15 Feb, 21 ·
6 min read

“Then beginning with Moses and with all the Prophets, He explained to them the things written about Himself in all the Scriptures. … They said to each other, “Did not our hearts burn within us while He talked to us on the road, while He opened to us the Scriptures?”

luke 24:27, 32

Every time a person responds to the truth of the Bible, a miracle has occurred. It takes supernatural insight to grasp the profound significance of the simple facts of the Gospel message. Why would any rational person believe that the death and resurrection of one man in 30 AD somehow provides the only way for all people to be forgiven of all their sin and live eternally in Heaven in perfect harmony with the God of the universe? (cf. John 3:16; Rom. 6:23)

On the face of it, it seems to beggar belief. Yet, it’s this unique belief in Jesus, and only this belief, that saves us from eternal separation from God (cf.
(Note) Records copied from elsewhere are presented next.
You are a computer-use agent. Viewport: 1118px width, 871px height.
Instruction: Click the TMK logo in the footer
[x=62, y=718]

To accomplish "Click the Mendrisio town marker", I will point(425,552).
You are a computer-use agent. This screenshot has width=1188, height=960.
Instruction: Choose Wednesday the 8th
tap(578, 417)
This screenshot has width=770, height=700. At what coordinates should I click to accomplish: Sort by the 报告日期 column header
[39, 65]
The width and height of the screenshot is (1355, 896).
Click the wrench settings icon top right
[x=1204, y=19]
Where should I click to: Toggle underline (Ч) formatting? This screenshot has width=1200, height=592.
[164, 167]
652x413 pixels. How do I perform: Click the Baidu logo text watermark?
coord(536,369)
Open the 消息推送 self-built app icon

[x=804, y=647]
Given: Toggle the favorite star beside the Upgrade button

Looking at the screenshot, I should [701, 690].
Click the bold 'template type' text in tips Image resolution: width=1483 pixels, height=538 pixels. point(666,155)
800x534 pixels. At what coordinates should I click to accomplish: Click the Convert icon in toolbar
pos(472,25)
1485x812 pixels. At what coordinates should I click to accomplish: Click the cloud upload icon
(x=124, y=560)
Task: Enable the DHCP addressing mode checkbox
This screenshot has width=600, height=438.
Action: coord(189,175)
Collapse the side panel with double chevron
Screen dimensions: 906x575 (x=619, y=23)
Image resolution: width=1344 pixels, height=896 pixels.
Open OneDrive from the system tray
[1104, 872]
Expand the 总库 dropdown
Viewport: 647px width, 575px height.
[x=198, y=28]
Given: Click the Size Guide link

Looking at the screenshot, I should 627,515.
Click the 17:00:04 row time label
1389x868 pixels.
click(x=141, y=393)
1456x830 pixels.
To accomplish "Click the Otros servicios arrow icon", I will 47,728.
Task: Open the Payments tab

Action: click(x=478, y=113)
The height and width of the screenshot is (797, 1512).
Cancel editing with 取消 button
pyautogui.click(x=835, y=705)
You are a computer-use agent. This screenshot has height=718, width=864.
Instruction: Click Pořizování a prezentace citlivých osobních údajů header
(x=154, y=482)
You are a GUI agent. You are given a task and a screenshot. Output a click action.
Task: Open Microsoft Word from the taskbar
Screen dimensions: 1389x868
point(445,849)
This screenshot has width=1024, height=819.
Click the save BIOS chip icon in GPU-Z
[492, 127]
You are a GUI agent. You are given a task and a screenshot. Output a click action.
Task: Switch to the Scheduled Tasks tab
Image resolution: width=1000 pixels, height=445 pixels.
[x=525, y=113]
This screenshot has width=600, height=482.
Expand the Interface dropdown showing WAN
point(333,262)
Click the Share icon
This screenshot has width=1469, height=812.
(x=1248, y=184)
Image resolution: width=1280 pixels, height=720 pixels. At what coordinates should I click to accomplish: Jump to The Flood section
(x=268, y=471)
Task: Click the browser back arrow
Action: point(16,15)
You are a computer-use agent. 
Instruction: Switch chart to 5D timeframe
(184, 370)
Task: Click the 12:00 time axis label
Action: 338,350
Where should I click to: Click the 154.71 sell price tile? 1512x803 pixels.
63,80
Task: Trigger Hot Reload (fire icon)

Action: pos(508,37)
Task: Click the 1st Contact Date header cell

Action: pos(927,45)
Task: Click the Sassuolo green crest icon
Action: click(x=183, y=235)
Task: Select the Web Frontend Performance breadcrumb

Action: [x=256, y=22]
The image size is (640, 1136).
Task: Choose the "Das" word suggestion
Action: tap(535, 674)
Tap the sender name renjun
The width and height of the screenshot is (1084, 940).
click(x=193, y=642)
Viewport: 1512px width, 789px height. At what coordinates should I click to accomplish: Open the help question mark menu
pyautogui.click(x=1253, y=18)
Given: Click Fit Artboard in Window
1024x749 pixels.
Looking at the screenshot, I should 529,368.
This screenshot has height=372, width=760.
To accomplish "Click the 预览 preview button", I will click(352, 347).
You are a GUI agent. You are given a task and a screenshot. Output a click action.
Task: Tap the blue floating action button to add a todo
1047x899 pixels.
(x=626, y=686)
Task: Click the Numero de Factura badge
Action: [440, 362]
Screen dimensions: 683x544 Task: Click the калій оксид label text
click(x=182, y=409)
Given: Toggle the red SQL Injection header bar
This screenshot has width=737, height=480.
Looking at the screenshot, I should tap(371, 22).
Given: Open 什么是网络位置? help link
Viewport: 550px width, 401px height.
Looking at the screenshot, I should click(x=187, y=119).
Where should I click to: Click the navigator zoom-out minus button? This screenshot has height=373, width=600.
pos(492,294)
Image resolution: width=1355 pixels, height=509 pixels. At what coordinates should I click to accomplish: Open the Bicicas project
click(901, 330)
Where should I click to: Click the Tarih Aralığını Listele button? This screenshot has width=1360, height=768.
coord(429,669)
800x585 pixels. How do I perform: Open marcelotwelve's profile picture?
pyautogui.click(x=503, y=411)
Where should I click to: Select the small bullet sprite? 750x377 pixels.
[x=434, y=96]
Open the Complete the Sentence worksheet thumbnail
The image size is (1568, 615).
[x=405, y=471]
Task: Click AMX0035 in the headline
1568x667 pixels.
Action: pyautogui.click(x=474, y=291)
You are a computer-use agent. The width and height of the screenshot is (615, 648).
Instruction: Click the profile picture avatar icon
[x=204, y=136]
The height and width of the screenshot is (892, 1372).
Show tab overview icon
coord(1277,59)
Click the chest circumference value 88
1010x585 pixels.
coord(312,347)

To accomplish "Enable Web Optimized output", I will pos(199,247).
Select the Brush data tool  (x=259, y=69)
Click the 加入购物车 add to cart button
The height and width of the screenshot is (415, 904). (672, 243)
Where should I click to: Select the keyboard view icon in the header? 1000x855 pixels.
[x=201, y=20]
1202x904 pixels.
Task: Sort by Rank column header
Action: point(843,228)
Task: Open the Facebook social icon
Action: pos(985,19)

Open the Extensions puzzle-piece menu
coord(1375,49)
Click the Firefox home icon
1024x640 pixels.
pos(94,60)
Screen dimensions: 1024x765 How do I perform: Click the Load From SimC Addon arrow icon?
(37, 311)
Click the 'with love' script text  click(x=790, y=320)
John 14:6).

The son of Christian missionaries, I grew up believing in the God of the Bible. I literally cannot remember a time when I ever doubted the existence of God. Three to four times a week I heard excellent expositional teaching from the Bible. I knew all the Sunday School stories. I was even teaching those same stories to others by the time I was 15 years old.

But that’s all they were to me – stories. I did not see the Bible as God’s personal message to me. Not until the Summer of 1978.

As was the practice of our High School Youth Group, every Summer we spent a week at Church Camp with teenagers from other Baptist churches from around the state. It was the highlight of my summers growing up. It provided the opportunity to get out from under the watchful eyes of my parents, hang-out with my friends, engage in a wide variety of fun outdoor activities and flirt with cute girls. What else could a 16 year old boy want?

God knew I needed a lot more. At the top of the list was a deeper appreciation for Him through a greater understanding of His Word. God finally broke through my self-absorbed thick head during one of the morning Bible talks early in the week.

The guest speaker preached through Psalm 139. After bringing David’s Psalm to life in a deeply reflective way, he challenged each of us to carve out some time later that day to sit quietly on our own and read through the Psalm slowly, inserting ourselves into every verse.

I initially thought it sounded like a silly suggestion. But something inside me was stirring that day, down to my core. It was the work of the Holy Spirit. I felt a deep conviction to take up the speaker’s challenge. I told my friends I needed to take some time out on my own and excused myself to go read my Bible – to really read my Bible.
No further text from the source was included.